• WHAT YOU HAVE TO DO
Pull out every line below holding the word "computer".
━━━ MATERIAL PROVIDED
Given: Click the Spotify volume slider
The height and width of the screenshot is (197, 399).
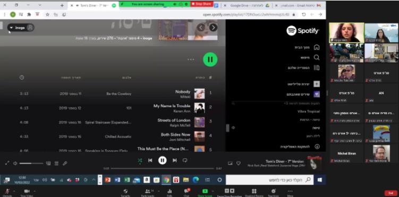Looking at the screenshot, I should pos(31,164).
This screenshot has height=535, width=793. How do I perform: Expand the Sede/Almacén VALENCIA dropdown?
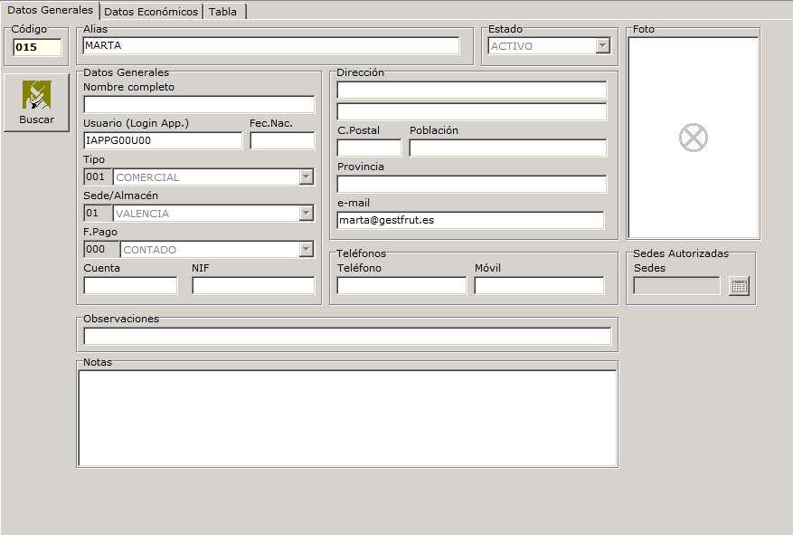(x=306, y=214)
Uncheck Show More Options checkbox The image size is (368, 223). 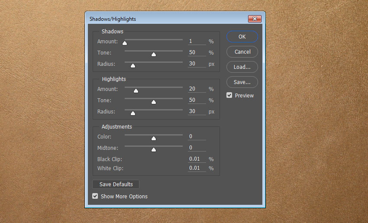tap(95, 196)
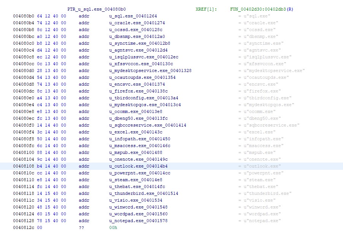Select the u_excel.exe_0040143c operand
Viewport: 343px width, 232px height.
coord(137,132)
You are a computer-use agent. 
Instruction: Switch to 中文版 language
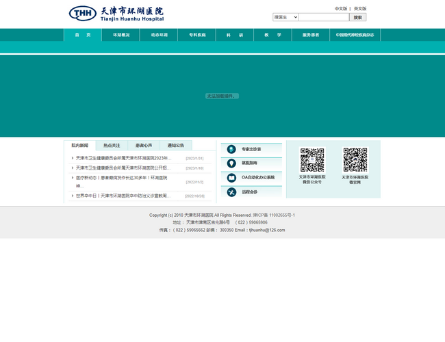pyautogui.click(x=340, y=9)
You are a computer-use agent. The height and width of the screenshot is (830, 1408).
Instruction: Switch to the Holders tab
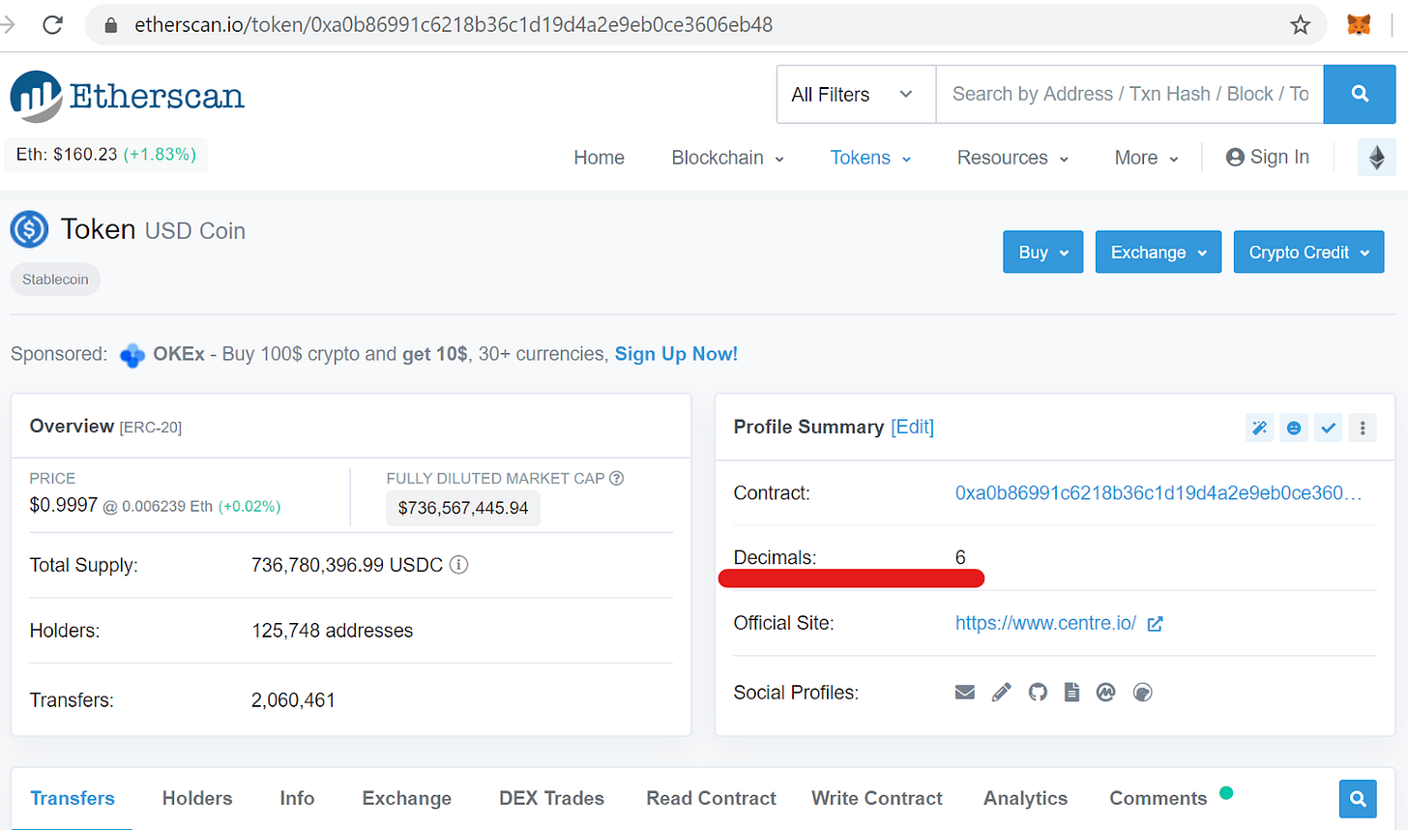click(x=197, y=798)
━━━━━━
• OUTPUT FOR THIS EXERCISE
You are a computer-use agent. 
You are a computer-use agent. The height and width of the screenshot is (830, 1408).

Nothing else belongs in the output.